It’s not often you see a sticker on a product reading, “Made in USA.” But if you did, would that change your personal trust of the product? The New York Times asked Titus Hayes, a watch repair supervisor for the American company, Shinola, about the successes and realities of a U.S. based factory. Shinola is a manufacturer that makes boutique timepieces, bicycle and leather goods in Detroit. Sales for this company have reached to $100 million annually, employing 400 people. It’s motto surrounds the idea to “buy American, hire American.”

Shinola founder, Tom Kartsotis views factory business in a very logistical way. Of the success of his company he explained, “Can we make a difference like G.M. could make a difference? No, we can’t. One giant factory that employs 100,000 people? That’s not gonna happen. But what about 20 factories that employ 200 or 300 people?” The idea to create a span of smaller factories appears more cost efficient all around. It also benefits employees who will land significant jobs that require skill and organization.

Mr. Hayes supplied relevant advice to young people for their career opportunities.
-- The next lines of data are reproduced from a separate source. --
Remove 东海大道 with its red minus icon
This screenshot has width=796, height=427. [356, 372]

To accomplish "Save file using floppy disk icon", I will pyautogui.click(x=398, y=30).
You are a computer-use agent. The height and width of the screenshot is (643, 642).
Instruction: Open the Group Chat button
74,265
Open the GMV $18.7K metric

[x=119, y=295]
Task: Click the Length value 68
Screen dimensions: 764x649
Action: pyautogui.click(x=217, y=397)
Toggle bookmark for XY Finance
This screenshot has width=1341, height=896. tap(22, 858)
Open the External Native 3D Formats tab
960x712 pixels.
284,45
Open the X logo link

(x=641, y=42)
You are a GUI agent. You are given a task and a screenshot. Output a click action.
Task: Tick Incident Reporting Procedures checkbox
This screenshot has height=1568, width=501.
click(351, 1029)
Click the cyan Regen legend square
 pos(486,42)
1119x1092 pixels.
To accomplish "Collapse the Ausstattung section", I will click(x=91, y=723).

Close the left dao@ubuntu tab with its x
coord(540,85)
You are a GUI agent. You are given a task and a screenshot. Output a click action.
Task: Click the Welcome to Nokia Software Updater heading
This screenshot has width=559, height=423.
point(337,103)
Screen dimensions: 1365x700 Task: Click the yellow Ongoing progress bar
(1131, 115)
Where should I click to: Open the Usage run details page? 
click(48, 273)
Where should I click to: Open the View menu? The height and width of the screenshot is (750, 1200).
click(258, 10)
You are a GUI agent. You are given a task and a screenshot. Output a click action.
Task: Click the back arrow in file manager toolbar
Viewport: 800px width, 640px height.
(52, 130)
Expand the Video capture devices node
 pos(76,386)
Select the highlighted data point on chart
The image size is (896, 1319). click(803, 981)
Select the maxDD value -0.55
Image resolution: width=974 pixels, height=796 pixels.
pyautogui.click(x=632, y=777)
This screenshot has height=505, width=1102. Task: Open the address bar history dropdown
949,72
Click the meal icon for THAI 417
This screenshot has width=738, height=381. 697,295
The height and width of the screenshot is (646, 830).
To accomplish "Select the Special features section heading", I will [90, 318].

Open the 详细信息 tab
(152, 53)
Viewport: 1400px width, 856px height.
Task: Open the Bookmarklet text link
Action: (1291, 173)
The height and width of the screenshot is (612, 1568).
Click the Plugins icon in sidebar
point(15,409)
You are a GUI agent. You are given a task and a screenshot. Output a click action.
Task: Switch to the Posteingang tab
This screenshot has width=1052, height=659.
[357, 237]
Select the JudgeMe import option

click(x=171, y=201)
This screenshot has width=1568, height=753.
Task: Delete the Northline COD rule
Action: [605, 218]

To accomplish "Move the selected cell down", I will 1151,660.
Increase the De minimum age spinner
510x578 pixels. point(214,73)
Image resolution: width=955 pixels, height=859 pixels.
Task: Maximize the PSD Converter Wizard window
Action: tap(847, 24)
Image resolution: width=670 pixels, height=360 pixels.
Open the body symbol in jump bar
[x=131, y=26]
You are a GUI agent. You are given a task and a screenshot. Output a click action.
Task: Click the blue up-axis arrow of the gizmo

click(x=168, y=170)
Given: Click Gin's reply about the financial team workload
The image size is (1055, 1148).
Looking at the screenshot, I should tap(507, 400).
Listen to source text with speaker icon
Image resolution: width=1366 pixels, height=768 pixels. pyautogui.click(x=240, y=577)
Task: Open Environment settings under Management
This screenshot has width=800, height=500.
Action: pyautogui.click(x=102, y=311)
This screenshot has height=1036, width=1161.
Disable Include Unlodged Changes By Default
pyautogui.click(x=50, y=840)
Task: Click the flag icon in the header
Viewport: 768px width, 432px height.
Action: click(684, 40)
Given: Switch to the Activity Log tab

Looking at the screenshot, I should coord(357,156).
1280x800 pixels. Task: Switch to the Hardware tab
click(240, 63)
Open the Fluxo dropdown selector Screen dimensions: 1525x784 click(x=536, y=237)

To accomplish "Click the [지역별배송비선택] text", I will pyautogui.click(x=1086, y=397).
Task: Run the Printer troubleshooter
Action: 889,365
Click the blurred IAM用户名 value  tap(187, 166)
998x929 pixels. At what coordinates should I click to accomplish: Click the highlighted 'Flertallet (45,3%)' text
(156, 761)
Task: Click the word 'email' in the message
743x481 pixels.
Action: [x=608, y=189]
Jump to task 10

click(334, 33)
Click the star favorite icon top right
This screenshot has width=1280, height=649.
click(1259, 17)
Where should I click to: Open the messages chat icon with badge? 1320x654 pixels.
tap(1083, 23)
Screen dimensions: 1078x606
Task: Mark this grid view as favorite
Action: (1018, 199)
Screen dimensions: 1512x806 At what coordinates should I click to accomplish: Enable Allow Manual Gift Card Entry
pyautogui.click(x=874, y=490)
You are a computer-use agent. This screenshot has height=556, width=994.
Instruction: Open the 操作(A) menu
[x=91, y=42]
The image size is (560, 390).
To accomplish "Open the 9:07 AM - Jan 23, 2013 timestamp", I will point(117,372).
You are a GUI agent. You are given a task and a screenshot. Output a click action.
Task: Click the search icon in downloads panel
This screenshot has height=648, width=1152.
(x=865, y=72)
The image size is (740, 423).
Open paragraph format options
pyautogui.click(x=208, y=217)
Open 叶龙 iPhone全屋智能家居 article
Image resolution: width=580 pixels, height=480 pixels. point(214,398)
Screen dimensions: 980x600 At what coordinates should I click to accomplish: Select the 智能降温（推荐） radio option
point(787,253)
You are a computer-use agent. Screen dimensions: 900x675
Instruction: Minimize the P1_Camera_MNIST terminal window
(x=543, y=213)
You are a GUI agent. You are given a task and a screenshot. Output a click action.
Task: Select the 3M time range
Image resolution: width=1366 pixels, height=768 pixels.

Speaking of his own career path to the New York Times he shared, “I never knew anything about this type of manufacturing,” He tells friends still hoping for a Big Three job to “look to the future,” in quiet, clean boutique plants where the starting salary might be lower, but the training is intense and “there are more jobs and opportunities.” What do you think the future would look like for us millennials if working for start-up companies led to our dream careers?